Anaheim, Calif. ? Another NCAA Tournament unfolds enticingly as March bends toward April and the true madness of the event, particularly for coaches, is that the winners and the best teams aren’t always wearing the same uniforms.
Put a bunch of teenagers on the floor, let them play for 40 minutes, and enjoy the passion of the event. But don’t think that anything is really decided other than which team pushes on and which team goes back to class.
This is the time of year when Roy Williams brings Kansas University to the tournament and people gather around to ask whether his career will be unfulfilled without a national championship. It happened again Friday as Williams prepared the Jayhawks for tonight’s West Regional final against top-seeded Arizona.
Williams has been at this for 15 years, and he has the best winning percentage of any active coach. Among all-time Division One coaches, only Clair Bee and Adolph Rupp had better records. So the guy probably doesn’t stink.
“I really believe he’s the best coach in our sport, period,” said Sixers coach Larry Brown, who, like Williams, came from the North Carolina basketball program, and who himself coached Danny Manning and Kansas to the national title in 1988.
“I remember people said that coach (Dean) Smith couldn’t win the big one for a long time, and I always laughed. It’s ridiculous,” Brown said. “Same thing with Roy. To win a national championship now, you’ve got to win six sudden-death games, and each one is the biggest of the year. You can’t say a guy isn’t a great coach just because he hasn’t won it all.”
Williams had his chances. Kansas lost in the championship game to Duke in 1991 and made the Final Four two other times.
Another dream he altered along the way was that of coaching North Carolina, which might be even more deeply rooted for Williams than it is for Brown. Coincidentally, the drums are beating in Chapel Hill again. Matt Doherty has alienated his players, some of whom had a meeting with the athletic director Thursday. If Doherty doesn’t survive the crisis, 52-year-old Williams figures to get a call again, with the next call potentially going to Brown.
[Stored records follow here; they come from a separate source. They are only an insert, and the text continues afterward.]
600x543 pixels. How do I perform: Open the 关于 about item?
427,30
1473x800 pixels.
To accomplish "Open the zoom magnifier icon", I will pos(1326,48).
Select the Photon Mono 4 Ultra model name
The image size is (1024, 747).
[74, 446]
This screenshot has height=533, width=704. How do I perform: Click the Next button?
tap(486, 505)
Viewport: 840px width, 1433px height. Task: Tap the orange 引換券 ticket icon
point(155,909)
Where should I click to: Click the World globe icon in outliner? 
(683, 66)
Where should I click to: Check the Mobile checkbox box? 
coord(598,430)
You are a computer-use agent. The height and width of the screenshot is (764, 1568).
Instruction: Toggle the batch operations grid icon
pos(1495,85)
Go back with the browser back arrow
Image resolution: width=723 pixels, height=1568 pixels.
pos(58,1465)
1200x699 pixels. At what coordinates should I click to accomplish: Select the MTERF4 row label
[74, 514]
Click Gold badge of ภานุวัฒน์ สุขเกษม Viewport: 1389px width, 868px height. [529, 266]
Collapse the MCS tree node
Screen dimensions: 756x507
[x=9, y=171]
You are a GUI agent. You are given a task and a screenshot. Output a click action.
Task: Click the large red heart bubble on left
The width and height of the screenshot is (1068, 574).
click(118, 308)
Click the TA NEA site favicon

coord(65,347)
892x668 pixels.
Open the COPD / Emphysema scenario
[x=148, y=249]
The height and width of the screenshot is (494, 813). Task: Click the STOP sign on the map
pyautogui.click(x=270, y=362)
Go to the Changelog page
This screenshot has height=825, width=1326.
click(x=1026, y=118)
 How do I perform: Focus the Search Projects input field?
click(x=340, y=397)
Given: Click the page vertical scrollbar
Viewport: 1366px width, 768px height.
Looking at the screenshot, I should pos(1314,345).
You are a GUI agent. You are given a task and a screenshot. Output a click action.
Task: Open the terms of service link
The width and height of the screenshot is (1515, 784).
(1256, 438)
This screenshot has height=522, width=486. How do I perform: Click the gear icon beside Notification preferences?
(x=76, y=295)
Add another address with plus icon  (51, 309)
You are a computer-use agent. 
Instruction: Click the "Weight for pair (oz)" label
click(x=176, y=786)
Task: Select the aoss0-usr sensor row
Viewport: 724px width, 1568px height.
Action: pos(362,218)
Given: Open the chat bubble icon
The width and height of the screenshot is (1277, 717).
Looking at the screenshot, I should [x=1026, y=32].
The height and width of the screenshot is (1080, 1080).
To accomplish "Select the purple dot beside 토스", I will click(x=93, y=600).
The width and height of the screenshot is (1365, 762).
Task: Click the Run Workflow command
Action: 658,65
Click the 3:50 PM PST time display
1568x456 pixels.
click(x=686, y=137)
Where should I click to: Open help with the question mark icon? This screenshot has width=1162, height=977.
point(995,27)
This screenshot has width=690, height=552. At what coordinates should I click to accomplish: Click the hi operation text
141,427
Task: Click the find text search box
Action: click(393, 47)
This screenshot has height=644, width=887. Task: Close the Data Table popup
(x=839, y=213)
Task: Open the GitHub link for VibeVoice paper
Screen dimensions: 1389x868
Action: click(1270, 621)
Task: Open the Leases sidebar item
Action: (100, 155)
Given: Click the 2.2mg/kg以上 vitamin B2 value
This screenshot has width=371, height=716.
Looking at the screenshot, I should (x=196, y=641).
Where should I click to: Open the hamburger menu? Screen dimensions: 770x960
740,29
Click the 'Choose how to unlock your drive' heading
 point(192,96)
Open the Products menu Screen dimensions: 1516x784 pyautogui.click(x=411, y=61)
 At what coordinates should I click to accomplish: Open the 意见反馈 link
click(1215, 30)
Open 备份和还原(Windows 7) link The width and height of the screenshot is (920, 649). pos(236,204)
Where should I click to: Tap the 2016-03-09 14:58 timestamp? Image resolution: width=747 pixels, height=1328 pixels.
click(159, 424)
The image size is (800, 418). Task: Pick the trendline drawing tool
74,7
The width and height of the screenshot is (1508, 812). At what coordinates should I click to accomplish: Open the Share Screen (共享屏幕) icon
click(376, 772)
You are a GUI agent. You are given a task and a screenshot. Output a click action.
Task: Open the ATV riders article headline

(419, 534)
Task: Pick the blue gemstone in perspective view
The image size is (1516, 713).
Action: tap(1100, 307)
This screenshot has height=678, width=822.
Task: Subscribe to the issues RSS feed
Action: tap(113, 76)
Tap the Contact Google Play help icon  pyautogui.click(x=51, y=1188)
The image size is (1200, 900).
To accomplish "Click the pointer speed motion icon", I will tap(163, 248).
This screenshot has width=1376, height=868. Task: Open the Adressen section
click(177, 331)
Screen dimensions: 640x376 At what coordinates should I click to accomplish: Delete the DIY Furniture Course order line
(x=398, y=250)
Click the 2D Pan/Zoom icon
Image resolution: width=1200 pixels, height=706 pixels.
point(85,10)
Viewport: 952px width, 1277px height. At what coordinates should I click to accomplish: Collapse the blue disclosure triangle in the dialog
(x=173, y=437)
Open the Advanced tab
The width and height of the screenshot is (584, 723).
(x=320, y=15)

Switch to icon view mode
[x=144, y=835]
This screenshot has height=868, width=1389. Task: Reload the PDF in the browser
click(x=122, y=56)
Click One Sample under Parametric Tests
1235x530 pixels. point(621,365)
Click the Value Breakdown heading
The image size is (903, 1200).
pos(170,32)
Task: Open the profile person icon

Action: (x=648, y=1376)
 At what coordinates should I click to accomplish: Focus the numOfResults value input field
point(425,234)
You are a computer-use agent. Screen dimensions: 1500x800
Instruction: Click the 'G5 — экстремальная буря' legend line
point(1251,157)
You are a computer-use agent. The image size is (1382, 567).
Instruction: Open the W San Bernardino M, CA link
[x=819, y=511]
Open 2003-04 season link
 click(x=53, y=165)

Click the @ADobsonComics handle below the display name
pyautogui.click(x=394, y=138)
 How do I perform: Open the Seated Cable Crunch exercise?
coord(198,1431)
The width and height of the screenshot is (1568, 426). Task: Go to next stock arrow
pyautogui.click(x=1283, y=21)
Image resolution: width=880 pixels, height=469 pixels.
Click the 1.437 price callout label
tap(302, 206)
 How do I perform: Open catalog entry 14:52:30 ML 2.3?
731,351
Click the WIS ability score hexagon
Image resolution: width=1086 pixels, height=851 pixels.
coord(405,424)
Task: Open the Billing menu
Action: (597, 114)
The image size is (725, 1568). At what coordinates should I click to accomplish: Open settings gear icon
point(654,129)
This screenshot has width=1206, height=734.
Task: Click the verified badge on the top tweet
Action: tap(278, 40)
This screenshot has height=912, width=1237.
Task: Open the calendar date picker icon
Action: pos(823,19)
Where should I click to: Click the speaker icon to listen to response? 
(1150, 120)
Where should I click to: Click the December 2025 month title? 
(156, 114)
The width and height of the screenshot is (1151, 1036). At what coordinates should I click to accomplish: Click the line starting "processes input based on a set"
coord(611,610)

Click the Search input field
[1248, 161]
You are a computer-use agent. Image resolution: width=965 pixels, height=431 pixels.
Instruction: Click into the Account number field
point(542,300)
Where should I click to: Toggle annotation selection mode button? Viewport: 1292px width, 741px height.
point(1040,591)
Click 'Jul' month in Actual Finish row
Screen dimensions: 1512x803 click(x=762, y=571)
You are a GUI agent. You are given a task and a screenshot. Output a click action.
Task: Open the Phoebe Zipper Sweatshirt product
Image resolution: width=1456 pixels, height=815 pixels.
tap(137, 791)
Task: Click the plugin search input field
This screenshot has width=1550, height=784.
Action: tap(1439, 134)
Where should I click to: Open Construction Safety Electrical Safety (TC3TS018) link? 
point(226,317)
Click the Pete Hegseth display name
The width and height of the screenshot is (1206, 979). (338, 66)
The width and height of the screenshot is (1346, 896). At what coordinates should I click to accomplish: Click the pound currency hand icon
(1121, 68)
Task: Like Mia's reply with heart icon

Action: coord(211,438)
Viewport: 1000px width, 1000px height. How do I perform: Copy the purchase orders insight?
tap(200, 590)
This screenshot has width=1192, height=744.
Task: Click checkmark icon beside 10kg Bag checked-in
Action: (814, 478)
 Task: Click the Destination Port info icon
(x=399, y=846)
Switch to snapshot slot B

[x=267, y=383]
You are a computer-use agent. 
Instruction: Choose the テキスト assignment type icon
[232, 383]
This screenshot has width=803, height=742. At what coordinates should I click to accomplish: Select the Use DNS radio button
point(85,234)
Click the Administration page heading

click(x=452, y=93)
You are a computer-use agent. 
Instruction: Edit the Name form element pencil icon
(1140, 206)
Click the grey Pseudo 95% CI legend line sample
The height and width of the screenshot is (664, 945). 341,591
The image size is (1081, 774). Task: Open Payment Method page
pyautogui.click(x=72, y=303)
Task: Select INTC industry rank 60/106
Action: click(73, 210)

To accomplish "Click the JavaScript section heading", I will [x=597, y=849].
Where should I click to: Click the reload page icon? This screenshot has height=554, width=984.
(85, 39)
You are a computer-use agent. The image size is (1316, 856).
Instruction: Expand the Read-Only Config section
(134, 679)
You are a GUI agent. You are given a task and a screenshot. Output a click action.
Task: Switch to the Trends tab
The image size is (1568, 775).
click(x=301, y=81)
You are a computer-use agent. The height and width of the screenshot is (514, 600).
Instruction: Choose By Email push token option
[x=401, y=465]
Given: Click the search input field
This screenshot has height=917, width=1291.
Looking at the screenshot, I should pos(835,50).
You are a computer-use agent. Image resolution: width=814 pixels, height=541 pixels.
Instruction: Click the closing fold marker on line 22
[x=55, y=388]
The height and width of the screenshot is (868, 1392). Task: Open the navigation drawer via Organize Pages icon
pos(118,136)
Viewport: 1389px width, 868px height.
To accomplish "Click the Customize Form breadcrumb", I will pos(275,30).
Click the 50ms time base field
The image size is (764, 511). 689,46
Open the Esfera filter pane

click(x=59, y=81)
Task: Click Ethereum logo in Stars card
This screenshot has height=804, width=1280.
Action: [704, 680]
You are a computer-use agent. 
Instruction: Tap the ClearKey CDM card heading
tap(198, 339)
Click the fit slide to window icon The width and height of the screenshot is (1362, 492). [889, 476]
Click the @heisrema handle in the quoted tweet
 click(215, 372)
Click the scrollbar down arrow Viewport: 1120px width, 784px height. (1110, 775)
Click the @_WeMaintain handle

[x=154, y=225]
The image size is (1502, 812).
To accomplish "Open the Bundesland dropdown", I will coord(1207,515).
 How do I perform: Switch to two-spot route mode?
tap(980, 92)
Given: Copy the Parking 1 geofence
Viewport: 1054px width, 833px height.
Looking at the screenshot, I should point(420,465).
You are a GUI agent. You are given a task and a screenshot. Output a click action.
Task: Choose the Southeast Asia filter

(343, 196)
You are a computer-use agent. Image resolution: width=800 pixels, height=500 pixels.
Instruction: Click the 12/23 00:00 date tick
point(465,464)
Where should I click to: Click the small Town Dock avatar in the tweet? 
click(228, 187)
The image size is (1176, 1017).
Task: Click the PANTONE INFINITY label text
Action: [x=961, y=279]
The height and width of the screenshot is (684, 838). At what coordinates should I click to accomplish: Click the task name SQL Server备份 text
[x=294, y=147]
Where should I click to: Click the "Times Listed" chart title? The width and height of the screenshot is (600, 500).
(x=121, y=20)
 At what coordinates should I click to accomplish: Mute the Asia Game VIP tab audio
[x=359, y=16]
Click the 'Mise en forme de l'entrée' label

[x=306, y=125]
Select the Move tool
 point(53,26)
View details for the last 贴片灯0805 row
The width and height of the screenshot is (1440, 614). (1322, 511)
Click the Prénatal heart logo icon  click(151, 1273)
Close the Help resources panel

“They have a coach there right now I care about deeply, and I’m going to leave it at that,” said Williams, for whom Doherty was a Kansas assistant. “People might think I call back there every day and find out what everybody had for breakfast, but I don’t do that. I haven’t talked to anybody there.”
And, anyway, he’s been busy. If the Jayhawks defeat Arizona tonight, he’ll be busier still, chasing an old dream, one that seems always just out of reach — and often a little unfair.
“I saw that the NBA recently went to a best 4-of-7 in the first round of the playoffs, because they wanted to guarantee that the best teams win,” Williams said. “That’s the difference between the NBA game and our game.”
Williams is part of the show for the 14th straight season, which says something in itself. He already has settled one score here by knocking off Duke, getting his first win over longtime tormenter Mike Krzyzewski.
Just for once, the Kansas coach would like to be the last one standing. If it doesn’t happen this time, however — if it doesn’t happen ever, for that matter — that won’t really change anything. To think the measure of a career sways on such a thin rope is true madness.